- _Task to complete_
Write out the part of the text on tax rules for overseas suppliers in Vietnam from "b.2) In case" up to and including "for the overseas supplier.", keeping every word unchanged.
* start Passage provided *
3. Rules for determination of revenue subject to tax in Vietnam:
a) Information used for identification of transactions of organizations and individuals purchasing goods
and services in Vietnam:
a.1) Information relevant to payments made by the organization or individual in Vietnam, such as
information about the credit card based on Bank Identification Number (BIN), bank account or similar
information used by the buyer to pay the overseas supplier.
a.2) Information about residence of the organization or individual in Vietnam (payment address,
delivery address, home address or similar information provided by the buyer for the overseas
supplier).
a.3) Information about access of the organization or individual in Vietnam such as country code of the
SIM card, IP address, landline location or similar information about the buyer.
b) When a transaction is found to be located in Vietnam, the overseas supplier shall:
b.1) Use 02 consistent pieces of information, including information about payment made by the
organization or individual in Vietnam and information about residence or access of the organization or
individual in Vietnam.
b.2) In case information about the payment made by the organization or individual cannot be collected
or contradict the other information, the overseas supplier may use 02 consistent pieces of information,
including information about residence and information about access of the organization or individual in
Vietnam.
4. The overseas supplier shall use the verification code provided by the supervisory tax authority when
declaring or making adjustments.
5. After the overseas supplier has declared or adjusted tax, the supervisory tax authority shall provide
a tax payment identifier for the overseas supplier.
6. The overseas supplier shall retain the information used for identification of transactions of buyers in
Vietnam according to Clause 3 of this Article in order to facilitate tax inspection by tax authorities.
Retention of information shall comply with relevant regulations of the Law on Tax Administration.
7. In case the overseas supplier is located in a country or territory that has entered into a Tax
Agreement with Vietnam, procedures for tax exemption or reduction under Double Taxation
Agreement specified in Article 62 of this Circular shall be followed.
Article 78. Direct tax payment by overseas suppliers
1. After the overseas supplier receives the tax payment identifier from the supervisory tax authority,
the overseas supplier shall pay tax in a convertible foreign currency to the receiving account notified
on the online portal of General Department of Taxation and correctly specify the tax payment identifier.
2. In case tax is overpaid by the overseas supplier, the overseas supplier may offset the overpayment
against the tax payable in the next tax period.
Article 79. Authorizing taxpayer registration, tax declaration and tax payment in Vietnam by
overseas suppliers
1. In case the overseas supplier authorizes a tax agent or tax organization operating under Vietnam's
law (hereinafter referred to as "authorized party"), the authorized party shall complete tax procedures
(taxpayer registration, tax declaration and tax payment), under the contract with the overseas supplier.
On the basis of the scope of authorization and responsibilities of each party specified in the
authorization contract, the authorized party shall complete corresponding tax procedures specified in
Article 76, Article 77 and Article 78 on behalf of the overseas supplier.
2. In case the overseas supplier has directly applied for taxpayer registration, declared and paid tax in
Vietnam but then authorizes a tax agent to declare and pay tax, within 05 working days before the
effective date of the authorization contract, the overseas supplier shall send a notification to the
supervisory tax authority according to Form No. 01-1/NCCNN in Appendix I hereof and enclose it with
relevant documents.
* end Passage provided *
* start Records supplied *
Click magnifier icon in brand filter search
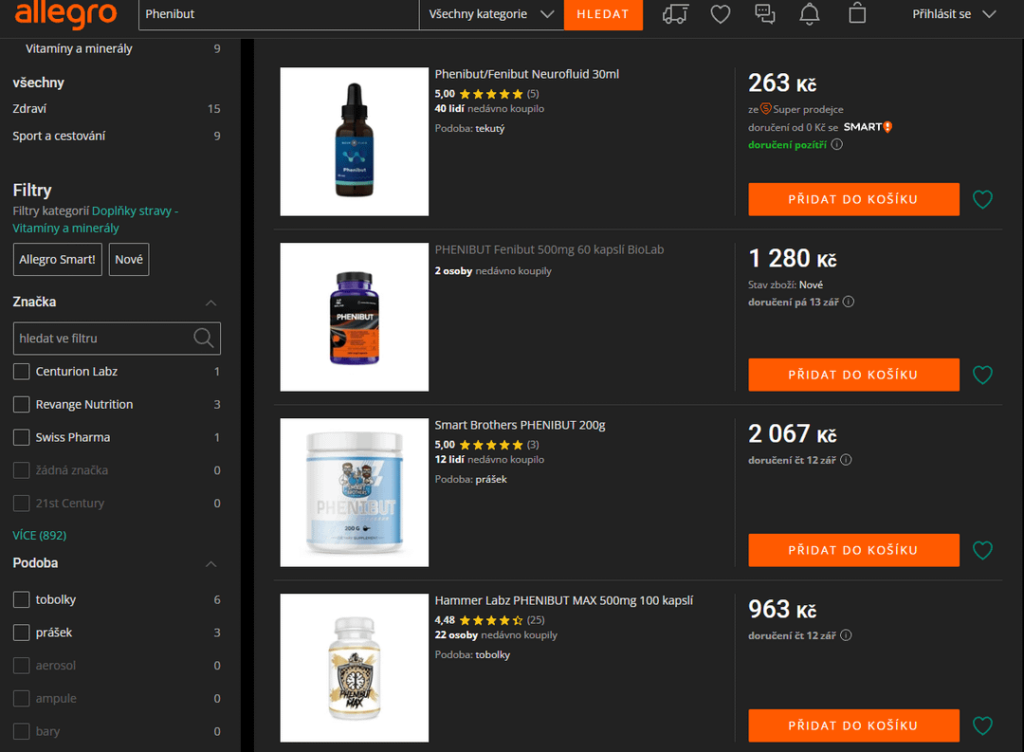The height and width of the screenshot is (752, 1024). [x=204, y=338]
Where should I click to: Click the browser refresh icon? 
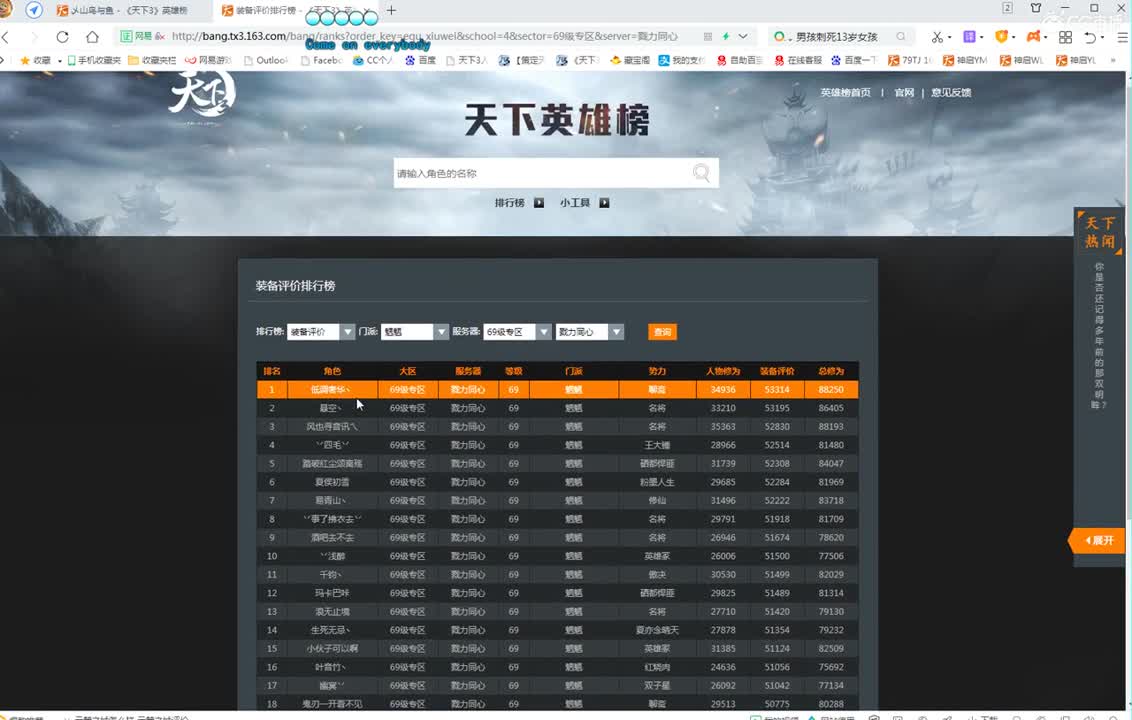62,37
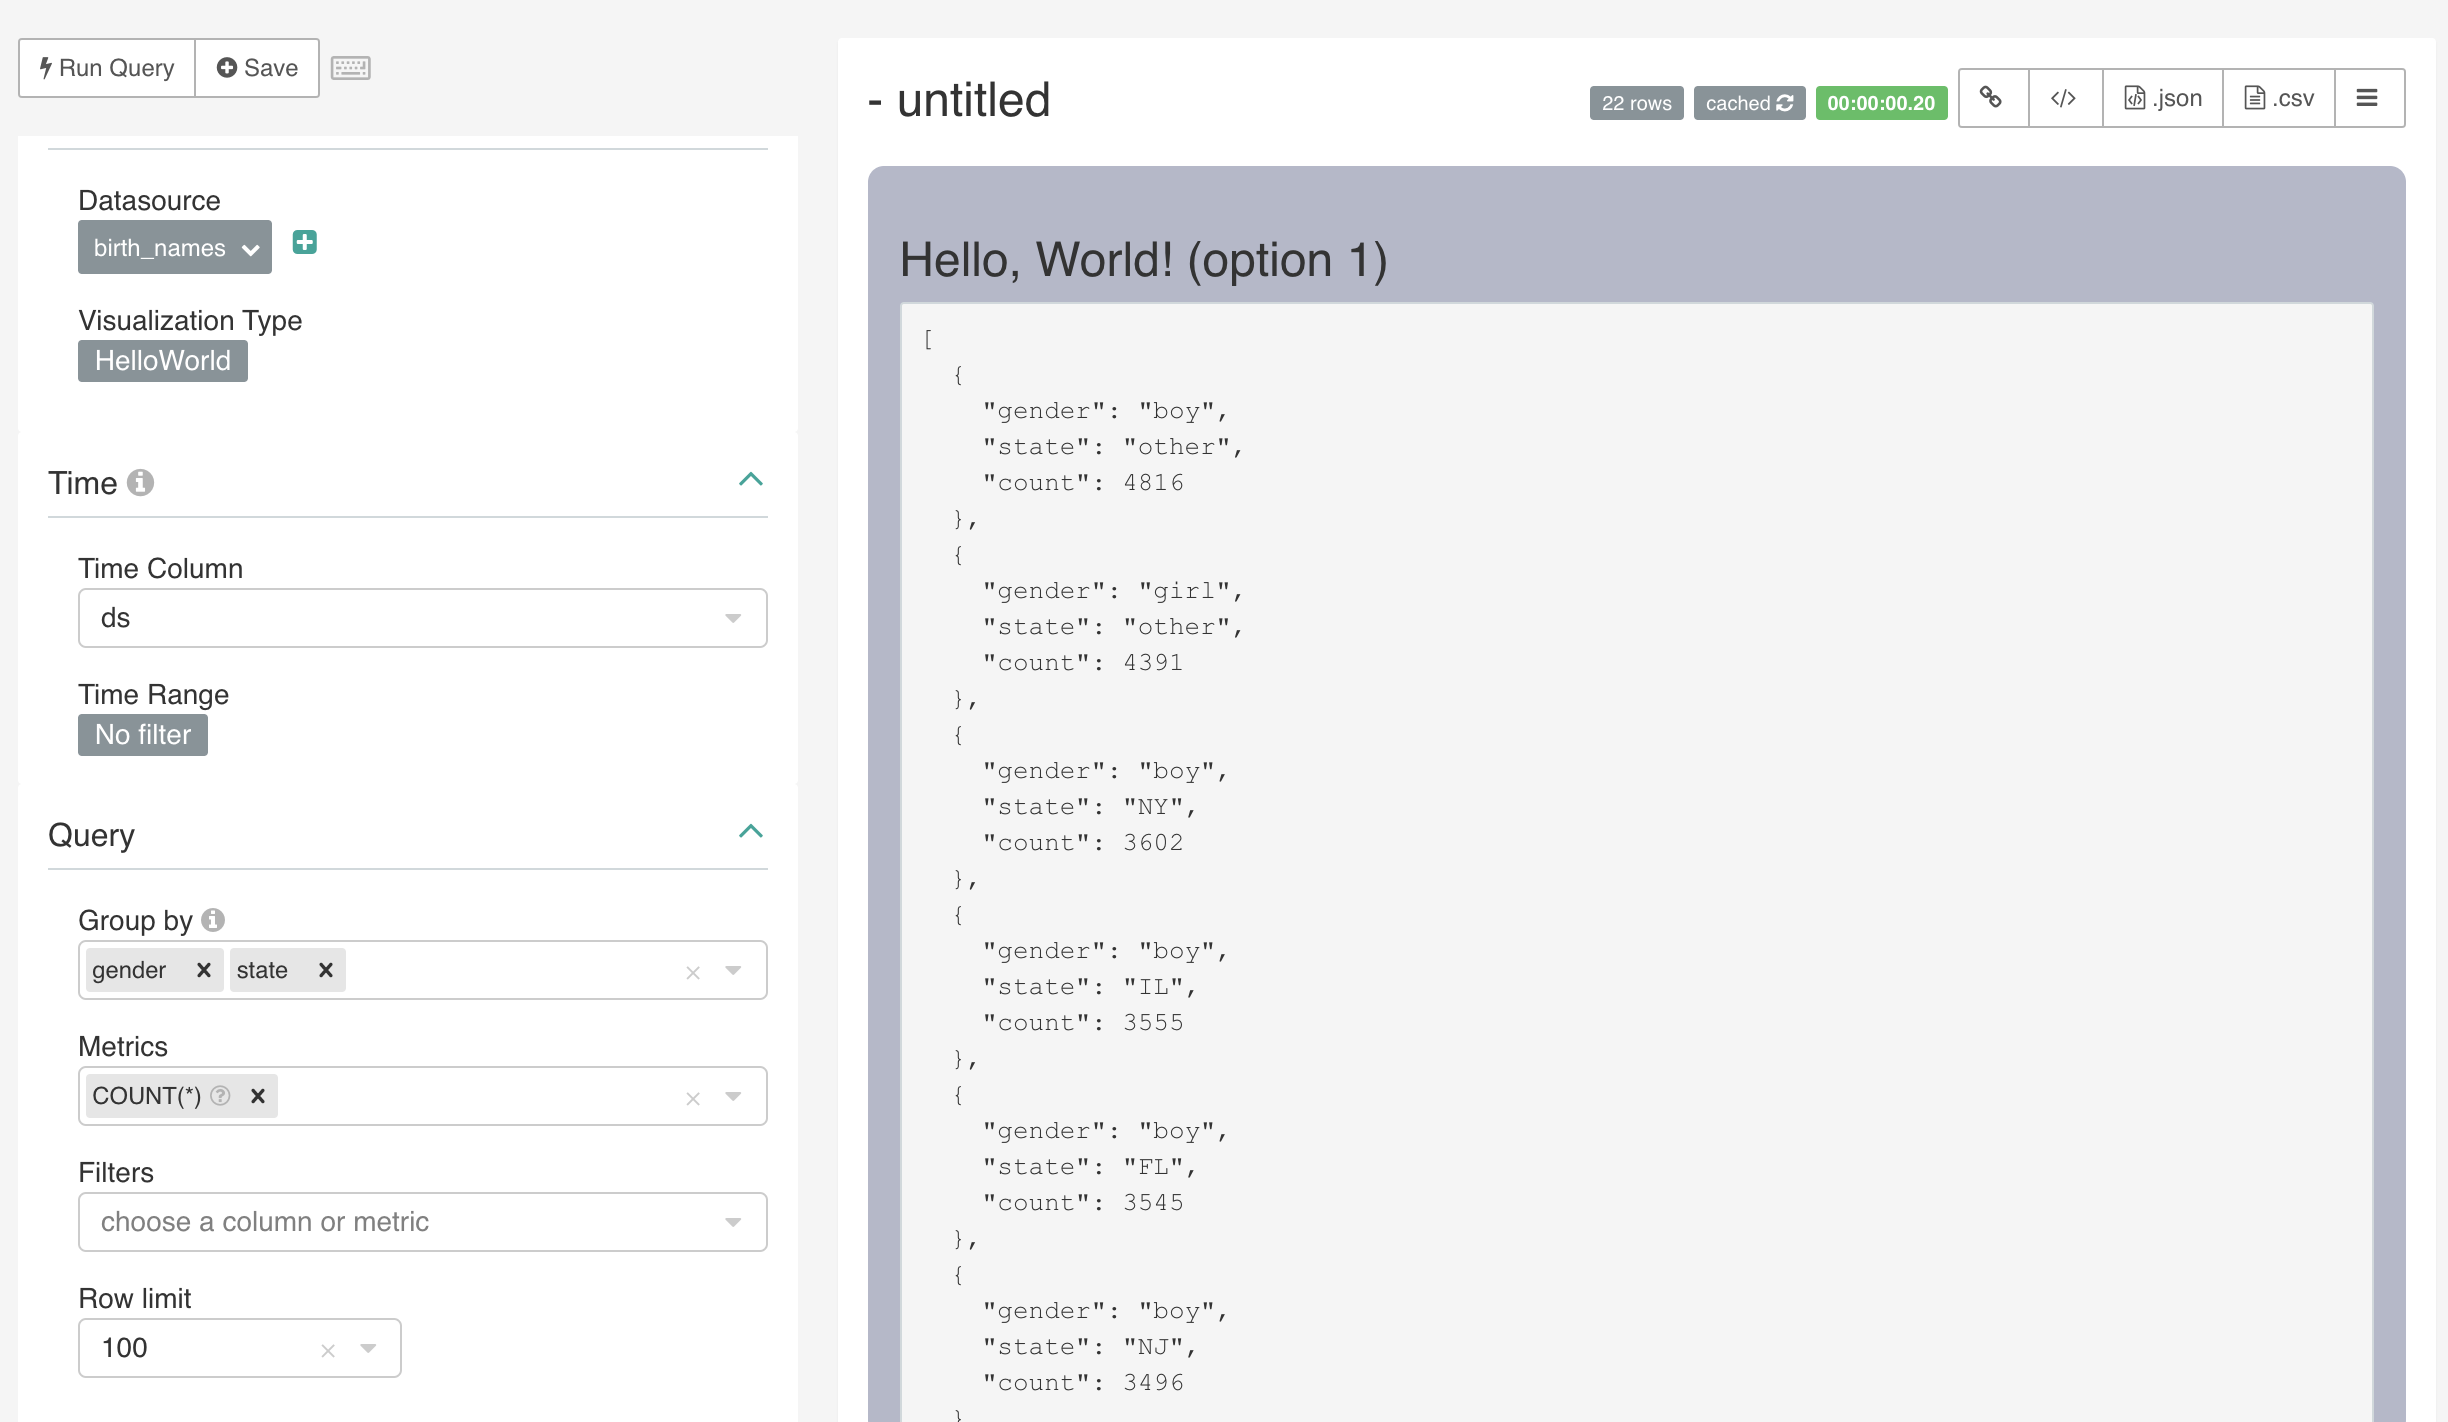Remove the state tag from Group by
Screen dimensions: 2448x1422
(325, 970)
* end Records supplied *
- _Answer_
b.2) In case information about the payment made by the organization or individual cannot be collected
or contradict the other information, the overseas supplier may use 02 consistent pieces of information,
including information about residence and information about access of the organization or individual in
Vietnam.
4. The overseas supplier shall use the verification code provided by the supervisory tax authority when
declaring or making adjustments.
5. After the overseas supplier has declared or adjusted tax, the supervisory tax authority shall provide
a tax payment identifier for the overseas supplier.